### Problem statement
All lines of the records below that contain the word "Toggle" must be listed.

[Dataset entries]
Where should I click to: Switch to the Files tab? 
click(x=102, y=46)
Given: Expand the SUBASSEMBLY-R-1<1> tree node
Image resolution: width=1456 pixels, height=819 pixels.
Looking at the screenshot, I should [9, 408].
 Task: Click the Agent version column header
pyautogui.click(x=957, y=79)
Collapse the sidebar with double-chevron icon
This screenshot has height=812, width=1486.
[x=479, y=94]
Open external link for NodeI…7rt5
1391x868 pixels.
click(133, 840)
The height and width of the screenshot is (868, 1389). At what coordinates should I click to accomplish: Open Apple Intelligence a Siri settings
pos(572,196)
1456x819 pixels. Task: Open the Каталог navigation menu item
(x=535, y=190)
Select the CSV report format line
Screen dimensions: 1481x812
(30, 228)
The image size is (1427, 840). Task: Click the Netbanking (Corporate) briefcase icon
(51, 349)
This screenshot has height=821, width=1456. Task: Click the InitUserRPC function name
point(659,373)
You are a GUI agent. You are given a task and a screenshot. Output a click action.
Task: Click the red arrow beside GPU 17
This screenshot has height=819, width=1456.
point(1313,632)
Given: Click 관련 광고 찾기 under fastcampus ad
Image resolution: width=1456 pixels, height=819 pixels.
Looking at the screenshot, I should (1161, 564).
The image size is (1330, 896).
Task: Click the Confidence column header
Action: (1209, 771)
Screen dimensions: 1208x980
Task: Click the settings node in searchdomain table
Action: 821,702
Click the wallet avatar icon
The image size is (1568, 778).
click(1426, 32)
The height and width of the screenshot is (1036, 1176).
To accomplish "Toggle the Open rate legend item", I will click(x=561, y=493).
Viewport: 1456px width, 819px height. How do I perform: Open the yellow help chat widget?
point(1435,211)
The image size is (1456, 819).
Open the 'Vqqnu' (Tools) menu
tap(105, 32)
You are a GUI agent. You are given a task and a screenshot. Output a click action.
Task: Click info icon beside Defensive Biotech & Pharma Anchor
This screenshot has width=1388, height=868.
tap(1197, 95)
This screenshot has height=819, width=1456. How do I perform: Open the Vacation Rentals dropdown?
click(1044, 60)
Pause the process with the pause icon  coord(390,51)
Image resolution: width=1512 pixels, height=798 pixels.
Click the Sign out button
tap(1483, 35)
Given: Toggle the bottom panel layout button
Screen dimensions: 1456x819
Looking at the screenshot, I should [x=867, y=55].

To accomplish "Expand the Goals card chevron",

### The answer
To accomplish "Toggle the Open rate legend item", I will click(x=561, y=493).
Given: Toggle the bottom panel layout button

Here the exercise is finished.